* Work required
Look through the records below for the line with "Given: Toggle the". Return that line and each one after it up to and including the line with "Open the 关于我们 map icon", exactly.
################
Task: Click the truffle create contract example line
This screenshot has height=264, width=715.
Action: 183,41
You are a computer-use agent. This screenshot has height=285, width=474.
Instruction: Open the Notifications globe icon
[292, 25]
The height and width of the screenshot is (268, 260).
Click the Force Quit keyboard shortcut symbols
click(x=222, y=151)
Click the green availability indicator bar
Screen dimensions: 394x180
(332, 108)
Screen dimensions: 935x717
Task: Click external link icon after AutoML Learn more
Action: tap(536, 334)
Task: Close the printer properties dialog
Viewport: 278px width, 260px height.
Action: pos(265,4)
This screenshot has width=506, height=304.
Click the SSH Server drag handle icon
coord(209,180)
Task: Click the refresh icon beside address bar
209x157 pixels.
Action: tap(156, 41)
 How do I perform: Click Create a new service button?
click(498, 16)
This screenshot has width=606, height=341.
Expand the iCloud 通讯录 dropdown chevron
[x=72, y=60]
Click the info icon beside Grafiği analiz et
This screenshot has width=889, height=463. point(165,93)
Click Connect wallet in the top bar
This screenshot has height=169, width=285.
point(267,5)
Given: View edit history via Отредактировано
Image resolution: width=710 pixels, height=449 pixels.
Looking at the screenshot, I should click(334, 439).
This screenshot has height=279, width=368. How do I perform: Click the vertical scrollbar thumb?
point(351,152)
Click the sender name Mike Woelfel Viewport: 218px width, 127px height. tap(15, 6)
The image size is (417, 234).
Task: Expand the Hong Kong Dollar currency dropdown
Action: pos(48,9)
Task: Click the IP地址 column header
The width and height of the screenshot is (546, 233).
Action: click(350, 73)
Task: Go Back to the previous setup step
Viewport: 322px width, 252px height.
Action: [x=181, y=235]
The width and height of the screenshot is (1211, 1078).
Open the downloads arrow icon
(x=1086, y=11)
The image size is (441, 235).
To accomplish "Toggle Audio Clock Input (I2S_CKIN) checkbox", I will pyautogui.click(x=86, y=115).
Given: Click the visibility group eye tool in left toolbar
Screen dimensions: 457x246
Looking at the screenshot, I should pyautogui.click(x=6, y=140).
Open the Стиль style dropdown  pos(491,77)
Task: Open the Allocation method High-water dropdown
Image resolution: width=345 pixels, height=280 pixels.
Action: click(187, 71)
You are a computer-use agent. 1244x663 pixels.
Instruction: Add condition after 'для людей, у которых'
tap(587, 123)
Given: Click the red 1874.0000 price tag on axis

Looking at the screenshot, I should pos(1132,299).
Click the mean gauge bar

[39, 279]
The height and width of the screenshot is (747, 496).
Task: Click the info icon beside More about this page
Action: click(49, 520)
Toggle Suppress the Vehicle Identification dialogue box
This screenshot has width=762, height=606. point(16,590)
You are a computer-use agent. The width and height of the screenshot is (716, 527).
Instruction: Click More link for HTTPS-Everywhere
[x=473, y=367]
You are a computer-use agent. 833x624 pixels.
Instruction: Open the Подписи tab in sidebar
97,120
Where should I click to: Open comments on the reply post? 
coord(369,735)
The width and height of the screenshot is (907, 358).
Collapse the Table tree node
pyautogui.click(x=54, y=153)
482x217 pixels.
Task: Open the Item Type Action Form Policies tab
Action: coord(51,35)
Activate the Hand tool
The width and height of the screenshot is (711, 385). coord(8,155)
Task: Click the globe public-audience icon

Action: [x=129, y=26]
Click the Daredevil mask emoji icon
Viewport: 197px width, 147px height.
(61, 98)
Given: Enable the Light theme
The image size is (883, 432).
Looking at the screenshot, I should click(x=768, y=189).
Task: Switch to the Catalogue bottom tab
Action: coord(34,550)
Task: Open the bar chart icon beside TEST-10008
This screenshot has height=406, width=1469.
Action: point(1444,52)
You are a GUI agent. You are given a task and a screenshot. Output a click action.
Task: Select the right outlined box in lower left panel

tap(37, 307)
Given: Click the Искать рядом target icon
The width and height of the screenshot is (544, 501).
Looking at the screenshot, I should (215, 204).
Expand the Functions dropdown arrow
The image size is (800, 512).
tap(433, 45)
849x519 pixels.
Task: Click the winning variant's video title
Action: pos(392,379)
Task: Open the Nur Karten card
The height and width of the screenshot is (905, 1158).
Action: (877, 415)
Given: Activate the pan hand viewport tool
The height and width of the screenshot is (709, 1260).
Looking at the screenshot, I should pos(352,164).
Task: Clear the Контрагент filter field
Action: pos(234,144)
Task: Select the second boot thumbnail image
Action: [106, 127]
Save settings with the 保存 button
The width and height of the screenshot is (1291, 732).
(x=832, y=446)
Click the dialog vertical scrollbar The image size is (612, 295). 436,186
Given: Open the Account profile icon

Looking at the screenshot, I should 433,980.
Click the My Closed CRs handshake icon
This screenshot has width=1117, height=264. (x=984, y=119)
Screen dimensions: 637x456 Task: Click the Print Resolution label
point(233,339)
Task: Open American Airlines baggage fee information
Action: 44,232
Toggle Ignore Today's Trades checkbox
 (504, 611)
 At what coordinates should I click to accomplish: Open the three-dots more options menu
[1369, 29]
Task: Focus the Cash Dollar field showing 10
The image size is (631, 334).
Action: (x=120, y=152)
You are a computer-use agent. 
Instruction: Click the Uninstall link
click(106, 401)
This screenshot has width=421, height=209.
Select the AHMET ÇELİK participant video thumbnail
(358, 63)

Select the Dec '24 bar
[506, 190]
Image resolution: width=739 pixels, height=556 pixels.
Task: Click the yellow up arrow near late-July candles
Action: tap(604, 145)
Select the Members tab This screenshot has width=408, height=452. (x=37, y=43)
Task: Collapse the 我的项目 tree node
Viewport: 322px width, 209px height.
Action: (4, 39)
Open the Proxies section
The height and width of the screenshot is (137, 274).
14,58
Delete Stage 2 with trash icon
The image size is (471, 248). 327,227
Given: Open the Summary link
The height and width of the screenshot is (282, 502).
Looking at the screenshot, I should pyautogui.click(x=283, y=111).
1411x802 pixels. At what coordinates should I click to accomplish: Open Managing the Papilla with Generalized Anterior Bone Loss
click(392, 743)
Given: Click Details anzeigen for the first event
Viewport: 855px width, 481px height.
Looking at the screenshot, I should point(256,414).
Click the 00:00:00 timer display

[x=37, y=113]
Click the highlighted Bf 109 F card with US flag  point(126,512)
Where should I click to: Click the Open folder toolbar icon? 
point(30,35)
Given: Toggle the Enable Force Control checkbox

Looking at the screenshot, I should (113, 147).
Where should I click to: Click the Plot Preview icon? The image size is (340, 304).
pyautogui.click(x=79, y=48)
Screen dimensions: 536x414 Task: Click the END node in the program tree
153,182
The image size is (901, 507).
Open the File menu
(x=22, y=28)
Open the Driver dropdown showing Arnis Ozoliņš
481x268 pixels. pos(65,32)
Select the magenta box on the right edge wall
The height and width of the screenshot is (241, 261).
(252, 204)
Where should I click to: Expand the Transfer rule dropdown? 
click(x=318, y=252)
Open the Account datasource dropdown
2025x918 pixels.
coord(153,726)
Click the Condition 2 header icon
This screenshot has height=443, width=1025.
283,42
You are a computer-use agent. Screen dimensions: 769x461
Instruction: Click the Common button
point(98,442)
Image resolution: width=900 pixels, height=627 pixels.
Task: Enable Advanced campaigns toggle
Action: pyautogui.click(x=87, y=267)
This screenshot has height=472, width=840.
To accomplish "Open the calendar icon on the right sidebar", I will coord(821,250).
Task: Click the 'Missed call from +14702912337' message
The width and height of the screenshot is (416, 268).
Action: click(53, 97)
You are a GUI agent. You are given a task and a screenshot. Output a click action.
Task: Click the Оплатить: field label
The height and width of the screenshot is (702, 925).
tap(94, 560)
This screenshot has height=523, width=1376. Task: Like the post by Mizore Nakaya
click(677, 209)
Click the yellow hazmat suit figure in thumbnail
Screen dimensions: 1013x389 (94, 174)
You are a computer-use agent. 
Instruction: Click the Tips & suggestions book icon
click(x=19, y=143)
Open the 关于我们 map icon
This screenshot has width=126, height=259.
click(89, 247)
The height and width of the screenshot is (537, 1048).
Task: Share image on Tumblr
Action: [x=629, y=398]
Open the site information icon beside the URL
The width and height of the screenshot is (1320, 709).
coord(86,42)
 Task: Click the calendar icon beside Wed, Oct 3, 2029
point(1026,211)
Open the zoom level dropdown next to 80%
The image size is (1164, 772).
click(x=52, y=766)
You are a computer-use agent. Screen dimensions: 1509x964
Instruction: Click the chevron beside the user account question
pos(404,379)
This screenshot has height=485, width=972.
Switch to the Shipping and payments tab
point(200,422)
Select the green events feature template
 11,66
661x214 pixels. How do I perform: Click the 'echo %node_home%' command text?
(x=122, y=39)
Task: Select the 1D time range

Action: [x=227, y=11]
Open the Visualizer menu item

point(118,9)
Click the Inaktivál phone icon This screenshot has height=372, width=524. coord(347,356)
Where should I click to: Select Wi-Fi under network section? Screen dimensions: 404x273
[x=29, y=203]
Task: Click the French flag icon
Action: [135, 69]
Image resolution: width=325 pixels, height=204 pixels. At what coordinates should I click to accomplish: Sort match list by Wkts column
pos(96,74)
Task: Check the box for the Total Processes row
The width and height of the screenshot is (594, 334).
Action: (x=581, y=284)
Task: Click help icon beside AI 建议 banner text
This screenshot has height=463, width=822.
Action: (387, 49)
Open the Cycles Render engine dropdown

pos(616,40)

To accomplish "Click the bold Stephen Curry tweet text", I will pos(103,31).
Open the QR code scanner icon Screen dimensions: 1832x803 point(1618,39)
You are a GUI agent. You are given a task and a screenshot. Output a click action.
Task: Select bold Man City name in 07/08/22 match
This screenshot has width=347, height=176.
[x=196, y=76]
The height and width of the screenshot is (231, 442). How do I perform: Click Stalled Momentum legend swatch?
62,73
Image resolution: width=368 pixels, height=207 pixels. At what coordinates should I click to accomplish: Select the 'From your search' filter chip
################
* Solution to this problem
Given: Toggle the Enable Force Control checkbox

Looking at the screenshot, I should (113, 147).
Where should I click to: Click the Plot Preview icon? The image size is (340, 304).
pyautogui.click(x=79, y=48)
Screen dimensions: 536x414 Task: Click the END node in the program tree
153,182
The image size is (901, 507).
Open the File menu
(x=22, y=28)
Open the Driver dropdown showing Arnis Ozoliņš
481x268 pixels. pos(65,32)
Select the magenta box on the right edge wall
The height and width of the screenshot is (241, 261).
(252, 204)
Where should I click to: Expand the Transfer rule dropdown? 
click(x=318, y=252)
Open the Account datasource dropdown
2025x918 pixels.
coord(153,726)
Click the Condition 2 header icon
This screenshot has height=443, width=1025.
283,42
You are a computer-use agent. Screen dimensions: 769x461
Instruction: Click the Common button
point(98,442)
Image resolution: width=900 pixels, height=627 pixels.
Task: Enable Advanced campaigns toggle
Action: pyautogui.click(x=87, y=267)
This screenshot has height=472, width=840.
To accomplish "Open the calendar icon on the right sidebar", I will coord(821,250).
Task: Click the 'Missed call from +14702912337' message
The width and height of the screenshot is (416, 268).
Action: click(53, 97)
You are a GUI agent. You are given a task and a screenshot. Output a click action.
Task: Click the Оплатить: field label
The height and width of the screenshot is (702, 925).
tap(94, 560)
This screenshot has height=523, width=1376. Task: Like the post by Mizore Nakaya
click(677, 209)
Click the yellow hazmat suit figure in thumbnail
Screen dimensions: 1013x389 (94, 174)
You are a computer-use agent. 
Instruction: Click the Tips & suggestions book icon
click(x=19, y=143)
Open the 关于我们 map icon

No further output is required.